Nature Always Bats Last

Cliff dwellings at Bandelier National Monument, New Mexico Photo: Craig Miller

Mike Newland is an archeologist at Sonoma State University’s Anthropological Studies Center. A version of this essay was originally broadcast as part of KQED’s Perspectives series.

Nature Always Bats Last

By Mike Newland

I’ve been pondering a 3,000 year old mystery that makes me uneasy about our current plight.

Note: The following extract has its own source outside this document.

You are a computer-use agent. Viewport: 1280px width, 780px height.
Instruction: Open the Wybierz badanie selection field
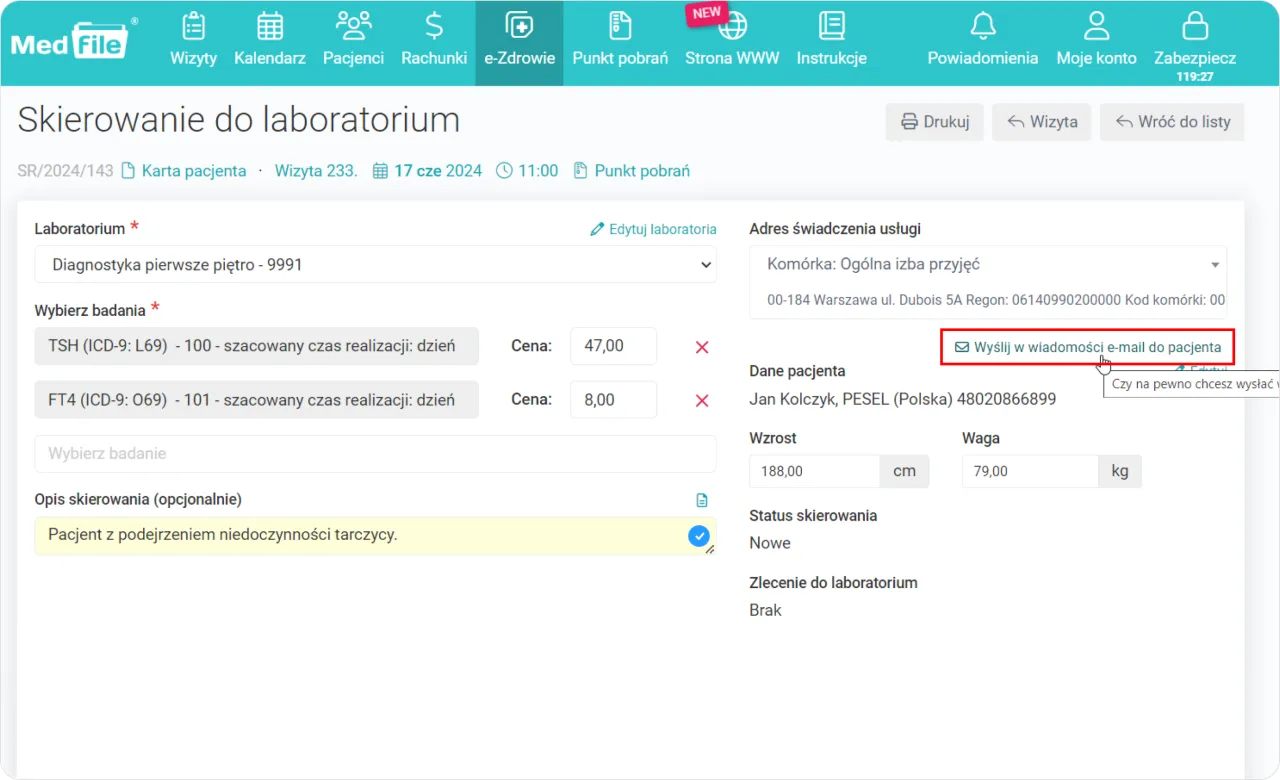coord(375,454)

Starting around 2,000 B.C., people in the Great Basin and Mojave Desert really got into big-game hunting.  We see this in the archaeological record—all of this big-horn sheep and antelope bone shows up in larger quantities.  Up in the mountains, great panels of rock art are chock full of hunters chasing sheep, and evidence of their hunting camps is tucked in shelters and around springs.

Big-game hunting isn’t that efficient.  You’re better off going for a wide range of edibles close by.  You get more food for less work.  This is an important point, because after 3,000 years of this big game hunting, this culture died out, and was replaced by folks that hunted and collected a broader range of food.

Bill Hildebrandt and Kelly McGuire, two archaeologists from Far Western Anthropological Research Group in Davis, have made a compelling argument about why people were so obsessed with hunting—they did it for status.

Good hunters were revered for their abilities to provide food and hunting trips could serve political and social functions.  But big game hunting was eventually done at the expense of the rest of the population: archaeologists still discuss whether the bow and arrow, probably introduced to California by groups coming out of Oregon, was such an effective hunting tool that the hunters wiped-out most of the big game, or whether the devastating effects of the Medieval Climatic Anomaly, which caused major droughts throughout the Great Basin and desert areas, pushed these people over the edge.  But it is clear that serious changes took place, and big game hunting became unsustainable.  By the time the next group of folks came along, the big-game hunters were on the verge of collapse.

This is one of the reasons why archaeology is important—we can look at past cultures and see how we, as a species, have dealt with big problems.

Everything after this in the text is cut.